Viewing 4 replies - 1 through 4 (of 4 total)
  • Moderator bcworkz

    (@bcworkz)

    Yes, the $mime_types array must contain every MIME type that you want to allow to be uploaded.

    You could restrict how many files are uploaded at once (but they could return to add more later), or limit images per object (post or user). At once limitation would involve modifying the image uploader. Limits per object could be done through the ‘wp_insert_attachment_data’ filter. Your callback would check a stored count in post/user meta and die if the quota had been surpassed. If not, increment the count.

    Thread Starter loopforever

    (@loopforever)

    Thank you for your answer.
    However, I could not understand exactly what to write in this part of the code:

    if($roles[0]==’Customer’){
    $mime_types = array(
    //?
    );
    return $mime_types;
    }
    For example, the iphone uses the HEIC file extension.
    I couldn’t find the relevant extension on this site .
    So, is the following definition sufficient? So the user will be able to upload “images only”.

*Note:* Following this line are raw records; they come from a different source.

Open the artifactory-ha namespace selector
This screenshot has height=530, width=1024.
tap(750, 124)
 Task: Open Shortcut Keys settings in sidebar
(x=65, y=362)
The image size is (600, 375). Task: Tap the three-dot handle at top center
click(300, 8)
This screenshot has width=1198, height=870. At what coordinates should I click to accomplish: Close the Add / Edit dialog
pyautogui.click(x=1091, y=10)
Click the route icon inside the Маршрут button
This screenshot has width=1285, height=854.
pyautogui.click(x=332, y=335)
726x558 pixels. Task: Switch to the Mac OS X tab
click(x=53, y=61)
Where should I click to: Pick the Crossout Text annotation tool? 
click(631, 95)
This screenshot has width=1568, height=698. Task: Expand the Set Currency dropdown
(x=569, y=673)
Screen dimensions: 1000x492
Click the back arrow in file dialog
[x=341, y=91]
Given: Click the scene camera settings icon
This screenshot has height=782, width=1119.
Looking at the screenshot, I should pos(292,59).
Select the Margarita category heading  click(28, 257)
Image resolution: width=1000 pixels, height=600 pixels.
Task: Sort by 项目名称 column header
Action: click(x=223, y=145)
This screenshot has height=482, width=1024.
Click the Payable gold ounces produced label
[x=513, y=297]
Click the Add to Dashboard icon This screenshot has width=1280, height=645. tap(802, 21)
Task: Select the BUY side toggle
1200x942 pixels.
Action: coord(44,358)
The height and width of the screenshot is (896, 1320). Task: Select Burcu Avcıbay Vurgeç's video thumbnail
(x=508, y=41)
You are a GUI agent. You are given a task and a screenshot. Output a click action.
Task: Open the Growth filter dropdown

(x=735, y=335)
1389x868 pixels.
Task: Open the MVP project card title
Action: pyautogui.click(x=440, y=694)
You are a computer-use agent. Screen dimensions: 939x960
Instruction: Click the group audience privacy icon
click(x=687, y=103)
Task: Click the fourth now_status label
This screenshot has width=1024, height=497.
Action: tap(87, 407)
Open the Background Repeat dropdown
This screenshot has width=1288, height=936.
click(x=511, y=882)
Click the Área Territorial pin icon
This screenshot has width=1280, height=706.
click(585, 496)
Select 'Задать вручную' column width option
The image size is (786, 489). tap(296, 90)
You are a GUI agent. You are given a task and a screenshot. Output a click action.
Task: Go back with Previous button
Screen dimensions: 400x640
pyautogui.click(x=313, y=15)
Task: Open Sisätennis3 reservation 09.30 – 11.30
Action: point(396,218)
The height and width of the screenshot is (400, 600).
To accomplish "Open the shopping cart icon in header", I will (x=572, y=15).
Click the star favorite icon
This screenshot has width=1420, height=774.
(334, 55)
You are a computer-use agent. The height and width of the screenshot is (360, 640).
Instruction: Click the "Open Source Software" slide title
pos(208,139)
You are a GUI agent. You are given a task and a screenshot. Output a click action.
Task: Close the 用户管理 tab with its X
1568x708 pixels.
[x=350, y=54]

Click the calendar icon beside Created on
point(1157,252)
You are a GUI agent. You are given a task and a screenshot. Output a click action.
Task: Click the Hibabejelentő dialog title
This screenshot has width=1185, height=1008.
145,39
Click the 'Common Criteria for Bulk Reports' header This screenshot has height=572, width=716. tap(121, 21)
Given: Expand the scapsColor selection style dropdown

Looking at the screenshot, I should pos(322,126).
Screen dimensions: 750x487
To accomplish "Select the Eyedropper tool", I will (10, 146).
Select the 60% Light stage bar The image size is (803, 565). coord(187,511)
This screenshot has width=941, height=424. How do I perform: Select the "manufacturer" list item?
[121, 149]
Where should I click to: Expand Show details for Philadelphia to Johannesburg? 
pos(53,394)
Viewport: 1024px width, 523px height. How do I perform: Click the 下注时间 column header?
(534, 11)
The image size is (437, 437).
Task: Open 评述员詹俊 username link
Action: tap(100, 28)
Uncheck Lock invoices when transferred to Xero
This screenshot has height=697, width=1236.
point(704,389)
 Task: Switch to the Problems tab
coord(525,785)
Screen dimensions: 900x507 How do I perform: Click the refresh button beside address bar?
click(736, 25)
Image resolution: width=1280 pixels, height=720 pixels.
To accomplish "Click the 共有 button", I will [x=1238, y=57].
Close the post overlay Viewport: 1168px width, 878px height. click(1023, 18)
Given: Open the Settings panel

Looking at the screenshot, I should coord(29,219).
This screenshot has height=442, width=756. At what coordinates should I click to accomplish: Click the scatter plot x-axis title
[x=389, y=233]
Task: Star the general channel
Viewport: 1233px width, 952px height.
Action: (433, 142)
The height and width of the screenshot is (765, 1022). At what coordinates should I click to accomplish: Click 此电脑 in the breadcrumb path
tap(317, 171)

    function wpse_restrict_mimes($mime_types){
    //Get current user    
     $user = wp_get_current_user(); 
    //Obtaining the role 
      $roles = ( array ) $user->roles; 

if($roles[0]=='Customer'){
    //Forbiden ALL
    unset( $mimes );

    $mime_types = array(
        //Image only
        $mimes['svg'] =   'image/svg+xml'; 
        $mimes['jpg'] =  'image/jpeg, image/pjpeg
        $mimes['jpeg'] = 'image/jpeg, image/pjpeg
        $mimes['png'] =  'image/png

    );
    return $mime_types;
}
}
add_filter('upload_mimes', 'wpse_restrict_mimes');
    • This reply was modified 3 years, 3 months ago by loopforever.
    • This reply was modified 3 years, 3 months ago by loopforever.
    • This reply was modified 3 years, 3 months ago by loopforever.
    Moderator bcworkz

    (@bcworkz)

    With that code, customers can only upload the files listed under //Image only. If you want to also allow HEIC files, add applicable extensions (‘heif’ and ‘heic’) to the list along with the relevant MIME type (image/heif for both I believe).

    Your code has not balanced the quotes. Every open quote needs a close quote, for example:
    $mimes['jpg'] = 'image/jpeg, image/pjpeg',
    Also, every array element must be completed with a terminal comma , before starting the next line. The final element can have a comma after it, but it’s not required. I like to include it because it makes future code maintenance easier.

    I’m unsure of the consequences of listing two MIME types for one extension. I think it will be problematic. I recommend using just the one until customer JPEG uploads are confirmed to work as expected. Once all is working, you can try adding a second back in to see what effect it has, if any.

    Ensure the customer role really includes upper case ‘C’ in its slug. They are commonly all lower case, but YMMV. Some systems don’t care about case, others do.

    Thread Starter loopforever

    (@loopforever)

    I understood. Thank you so much @bcworkz

Viewing 4 replies - 1 through 4 (of 4 total)
  • The topic ‘Restrict in WordPress’ is closed to new replies.